§ Task statement
In all of the items below, swap "Where should I click to" for "Which spot should I click to" wherever it appears and leave every other line unchanged.

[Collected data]
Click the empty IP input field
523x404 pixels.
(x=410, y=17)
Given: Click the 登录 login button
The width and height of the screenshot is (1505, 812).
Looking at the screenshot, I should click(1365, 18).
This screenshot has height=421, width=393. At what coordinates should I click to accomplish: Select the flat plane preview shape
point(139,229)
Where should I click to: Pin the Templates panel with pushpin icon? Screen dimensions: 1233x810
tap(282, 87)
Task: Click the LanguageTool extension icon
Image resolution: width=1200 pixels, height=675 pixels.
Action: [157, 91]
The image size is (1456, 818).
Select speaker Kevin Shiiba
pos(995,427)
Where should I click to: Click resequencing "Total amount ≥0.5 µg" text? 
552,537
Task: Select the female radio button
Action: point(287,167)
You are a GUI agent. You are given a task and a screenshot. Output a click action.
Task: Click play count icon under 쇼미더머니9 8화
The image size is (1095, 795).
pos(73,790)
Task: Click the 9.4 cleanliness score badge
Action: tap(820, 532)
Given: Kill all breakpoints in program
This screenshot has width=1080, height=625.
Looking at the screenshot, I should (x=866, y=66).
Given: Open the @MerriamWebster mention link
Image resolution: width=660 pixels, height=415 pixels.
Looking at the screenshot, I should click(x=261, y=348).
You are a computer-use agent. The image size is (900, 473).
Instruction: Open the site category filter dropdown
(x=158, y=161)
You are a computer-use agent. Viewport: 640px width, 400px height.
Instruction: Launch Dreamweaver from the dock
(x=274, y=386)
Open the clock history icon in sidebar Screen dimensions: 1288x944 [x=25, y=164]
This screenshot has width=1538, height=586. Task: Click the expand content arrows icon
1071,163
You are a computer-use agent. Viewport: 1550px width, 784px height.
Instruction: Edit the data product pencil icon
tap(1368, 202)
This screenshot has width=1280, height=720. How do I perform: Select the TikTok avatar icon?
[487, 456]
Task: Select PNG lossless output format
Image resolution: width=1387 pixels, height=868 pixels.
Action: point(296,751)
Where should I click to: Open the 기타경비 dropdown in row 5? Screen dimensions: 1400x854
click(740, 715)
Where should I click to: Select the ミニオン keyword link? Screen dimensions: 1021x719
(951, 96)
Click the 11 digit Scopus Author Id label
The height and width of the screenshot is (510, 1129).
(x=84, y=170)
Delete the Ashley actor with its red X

§ Answer to the task
Click the empty IP input field
523x404 pixels.
(x=410, y=17)
Given: Click the 登录 login button
The width and height of the screenshot is (1505, 812).
Looking at the screenshot, I should click(1365, 18).
This screenshot has height=421, width=393. At what coordinates should I click to accomplish: Select the flat plane preview shape
point(139,229)
Which spot should I click to: Pin the Templates panel with pushpin icon? Screen dimensions: 1233x810
tap(282, 87)
Task: Click the LanguageTool extension icon
Image resolution: width=1200 pixels, height=675 pixels.
Action: [157, 91]
The image size is (1456, 818).
Select speaker Kevin Shiiba
pos(995,427)
Which spot should I click to: Click resequencing "Total amount ≥0.5 µg" text? 
552,537
Task: Select the female radio button
Action: point(287,167)
You are a GUI agent. You are given a task and a screenshot. Output a click action.
Task: Click play count icon under 쇼미더머니9 8화
The image size is (1095, 795).
pos(73,790)
Task: Click the 9.4 cleanliness score badge
Action: tap(820, 532)
Given: Kill all breakpoints in program
This screenshot has width=1080, height=625.
Looking at the screenshot, I should (x=866, y=66).
Given: Open the @MerriamWebster mention link
Image resolution: width=660 pixels, height=415 pixels.
Looking at the screenshot, I should click(x=261, y=348).
You are a computer-use agent. The image size is (900, 473).
Instruction: Open the site category filter dropdown
(x=158, y=161)
You are a computer-use agent. Viewport: 640px width, 400px height.
Instruction: Launch Dreamweaver from the dock
(x=274, y=386)
Open the clock history icon in sidebar Screen dimensions: 1288x944 [x=25, y=164]
This screenshot has width=1538, height=586. Task: Click the expand content arrows icon
1071,163
You are a computer-use agent. Viewport: 1550px width, 784px height.
Instruction: Edit the data product pencil icon
tap(1368, 202)
This screenshot has width=1280, height=720. How do I perform: Select the TikTok avatar icon?
[487, 456]
Task: Select PNG lossless output format
Image resolution: width=1387 pixels, height=868 pixels.
Action: point(296,751)
Which spot should I click to: Open the 기타경비 dropdown in row 5? Screen dimensions: 1400x854
click(740, 715)
Which spot should I click to: Select the ミニオン keyword link? Screen dimensions: 1021x719
(951, 96)
Click the 11 digit Scopus Author Id label
The height and width of the screenshot is (510, 1129).
(x=84, y=170)
Delete the Ashley actor with its red X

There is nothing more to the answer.